* START Article *
The society was also instrumental in encouraging the city and the Catholic Church to turn over the combined San José Mission properties to the state of Texas for management as a state park.

The society’s journey also involved acquiring and restoring various historic properties, such as the Jeremiah Dashiell House, the San Juan Capistrano Mission, Acequia Park, Yturri-Edmonds home, Travieso Mill, and the Ursuline Convent. Between 1952 and 1988, the society acquired other sites and structures for purposes of preservation, including:

  • O. Henry House
  • 1870 Anton Wulff House
  • 1870 Louis Gresser House
  • 1893 Staacke Building
  • 1891 Stevens Building
  • 1913 Rand Building
  • 1878 Hertzberg Clock
  • 1867 August Stuemke Barn
  • 1926 Aztec Theatre

In 1988, the society spent $325,000 to relocate and reconstruct the Daniel J. Sullivan Stable and Carriage House, designed by Alfred Giles in 1896, at the San Antonio Botanical Garden. This restored house was reopened in 1995 and now serves as the entrance to the garden.

With each acquisition, they carefully breathed new life into these architectural treasures, ensuring their lasting contribution to the city’s vibrant tapestry.
* END Article *
* START Data segment *
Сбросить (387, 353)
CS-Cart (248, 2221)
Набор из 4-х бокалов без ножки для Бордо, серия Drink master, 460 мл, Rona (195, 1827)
* END Data segment *
What is needed ::
Update the passage on the society's historic properties by rewriting everything from "In 1988, the" down to "to the garden.", with "Carriage House" replaced by "Coach House".

Output for this exercise ::
In 1988, the society spent $325,000 to relocate and reconstruct the Daniel J. Sullivan Stable and Coach House, designed by Alfred Giles in 1896, at the San Antonio Botanical Garden. This restored house was reopened in 1995 and now serves as the entrance to the garden.